Animal Crossing was not always the hit franchise that we know it to be, and there was no telling that it would become a global success. Since the first game’s release, Nintendo has sold about 59.83 million units across all its Animal Crossing games. But its origin can leave us with more to think about than any trailer may lead on.
The franchise’s latest release, New Horizons, was released worldwide on March 20, just before many initial COVID-19 lockdowns began. With the lockdowns restricting many people’s day-to-day routines, the game served as a form of escapism — a return to normalcy, albeit a simulated one. But rather than focusing on the escapism the game may provide, a look into the franchise’s origin and the game’s objectives can allow us to reflect on our culture and values.
What is Animal Crossing?
Animal Crossing was released initially as a Japanese-exclusive game, under the name Dōbutsu no Mori (which translates to “Animal Forest”), for the Nintendo 64 in 2001. Later in 2002, it would be remade for the Gamecube for its worldwide release under the name, Animal Crossing.

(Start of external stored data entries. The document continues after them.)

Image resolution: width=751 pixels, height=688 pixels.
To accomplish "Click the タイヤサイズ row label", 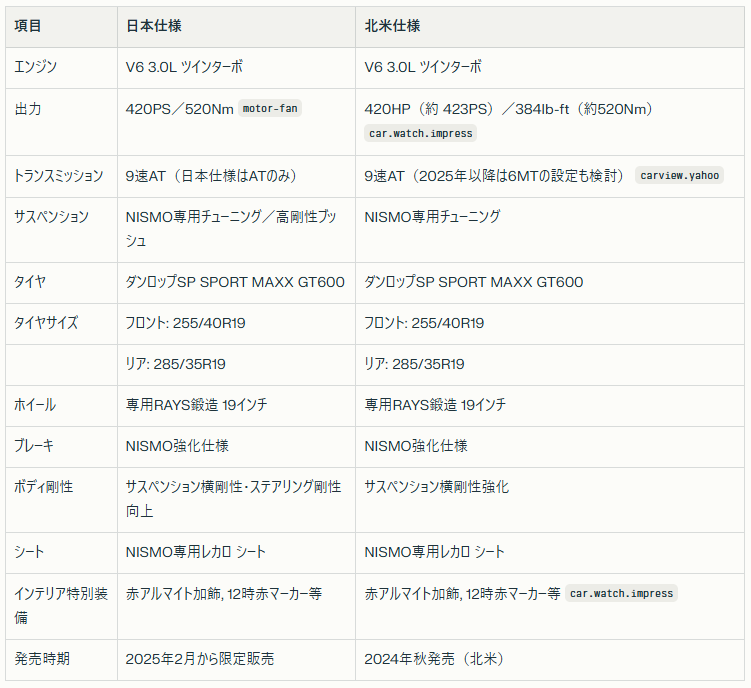I will pyautogui.click(x=46, y=323).
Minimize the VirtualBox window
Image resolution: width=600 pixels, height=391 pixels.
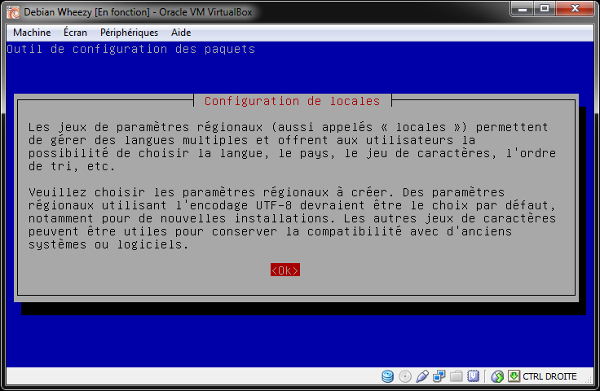point(523,8)
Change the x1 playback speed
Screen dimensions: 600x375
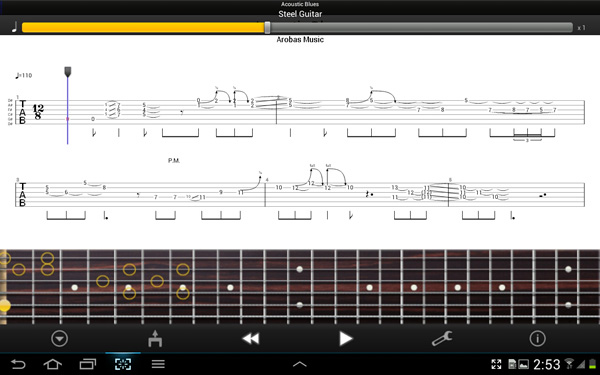pyautogui.click(x=581, y=28)
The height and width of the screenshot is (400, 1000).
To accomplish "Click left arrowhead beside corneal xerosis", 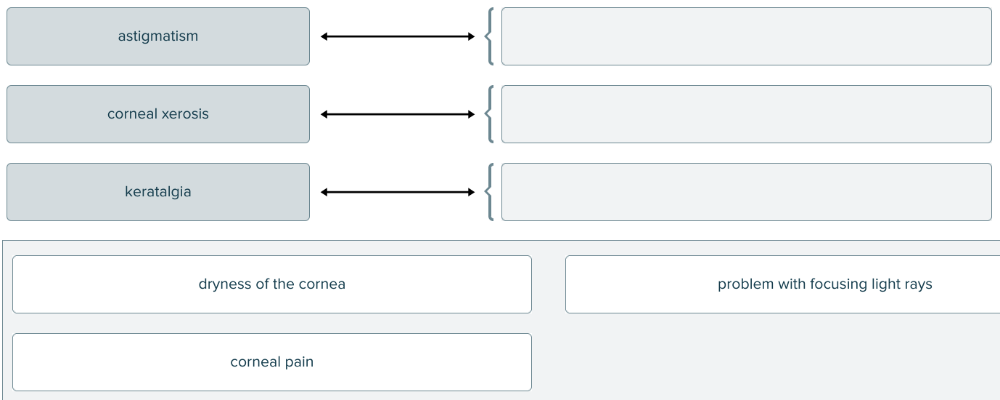I will pyautogui.click(x=325, y=114).
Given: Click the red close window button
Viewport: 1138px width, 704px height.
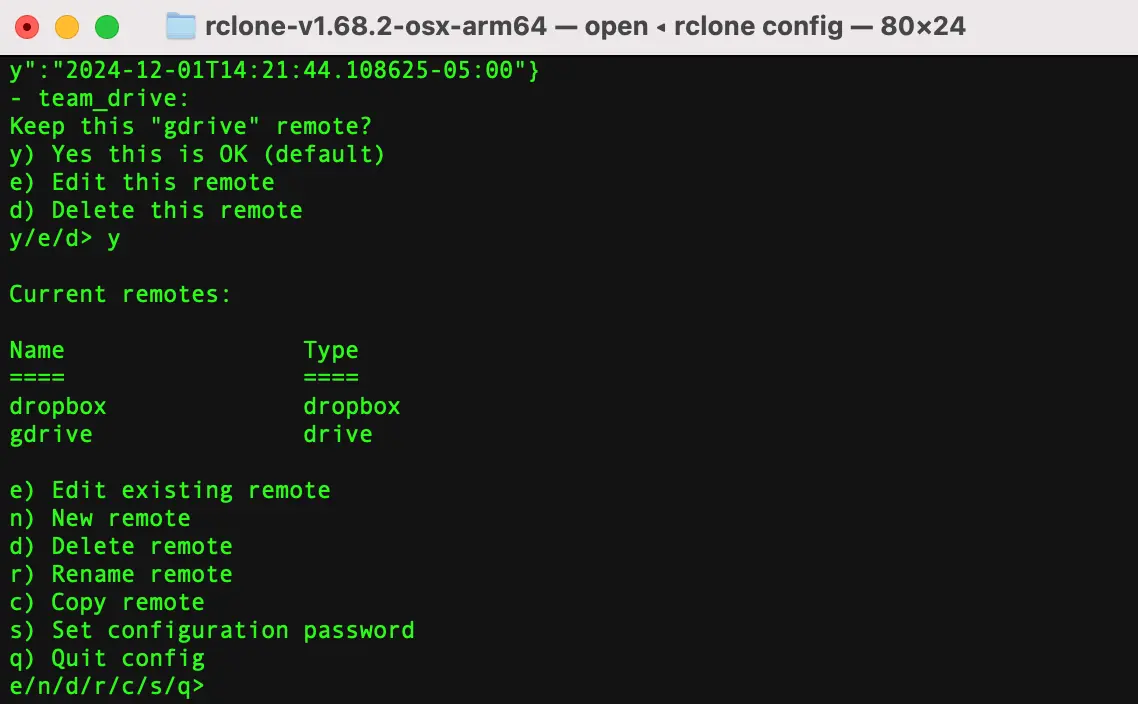Looking at the screenshot, I should click(x=27, y=27).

At the time, it was a game of its own kind. Though it could fall under the genre of “life simulation,” other life-simulation games released around that time (such as The Sims) weren’t quite like Animal Crossing. The original Animal Crossing had you playing as the only human in a town of anthropomorphic animal neighbors. The gameplay was, and remains, open-ended, and progresses in real-time. You can celebrate holidays with your animal neighbors or do favors for them, decorate your house, collect bugs or fish, or harvest fruit. You can also have multiple people living in the town, so you can collaborate with each other whether it be for furniture-collecting, or hearing about each other’s antics from your neighbors.
As the franchise progressed, the gameplay remained largely the same, with additions such as a museum, more shops, and refined in-game multiplayer functionality in the most recent installment.
The Franchise Was Driven by Values We Forget To Prioritize in the West
Animal Crossing was born from creator Katsuya Eguchi’s feelings of loneliness or homesickness that he felt when he moved to Nintendo’s H.Q. in Kyoto, Japan, several hours away from his hometown, Chiba. When faced with his loneliness, three themes that Eguchi wanted to explore in game development were “family, friendship, and community.”
He said, “in [moving away from my family and friends], I realised that being close to them – being able to spend time with them, talk to them, play with them – was such a great, important thing. I wondered for a long time if there would be a way to recreate that feeling, and that was the impetus behind the original Animal Crossing.”
Eguchi elaborates further in that same interview, on the game’s role in a family. “I'd always get home really late. And my family plays games, and would sometimes be playing when I got home. And I thought to myself – they're playing games, and I'm playing games, but we're not really doing it together…So this was something that the kids could play after school, and I could play when I got home at night, and I could be part of what they were doing while I wasn't around…It was kind of a desire to create a space where my family and I could interact more, even if we weren't playing together.”
In the latest installment, New Horizons, the player character is able to decorate their island (you’re upgraded from living in a town to having a whole island in this installment) and eventually able to manipulate the land and water. This leads to an incredible amount of customization options, but at the end of the day, your neighbors thank you for the work you do. If you put good work into a community, it’s not only rewarding for you, but it’s appreciated by others who live in it. This allows for even more collaboration among a family as well, or being able to see each member’s creative side in action.
Western culture, driven largely by individualism, values uniqueness, self-sufficiency, autonomy, and independence. For the most part it doesn’t hold family, friendship, and community as the highest of priorities, at least it’s not exhibited often in video games or in popular media.
Individualist Versus Collectivist Cultures
In a collectivist culture, the good of society as a whole is the focus. Family and communities hold a central role in these societies, and the goal of these cultures is selflessness and working as a group. Individualist cultures are the opposite in that they value identity of the self and autonomy over everything else.
Neither is better or worse than the other. Both Eastern and Western cultures (collectivist and individualist, respectively) have problems. But on a personal level, aspects of collectivist culture can be good for the individual. According to Maslow’s Hierarchy of Needs, human beings need a sense of belonging and love. If we don’t have a sense of belonging or love, our mental health suffers.
On an individual level, it’s important to analyze what you’re doing in order to improve your situation in life, not just on a financial or material level, but also on an emotional level. This is where aspects of a collectivist culture are worth embracing. Take time to take care of your family, your friends, your neighbors. In a time where the government is isolating people — whether that be for the purposes of addressing the Coronavirus or otherwise — this is so important.
Instead of just focusing on things that make you happy such as money or success at work, also make time to focus on family, friends, and your community, like Animal Crossing shows us. You’re not just one person, you’re also a part of something greater — a community, a neighborhood, a country, a world.
Animal Crossing has more to offer than just escapism; if we apply the gameplay’s focuses of family, community, and friendship to our own lives, there’ll come a time when there isn’t a need for escapism anymore.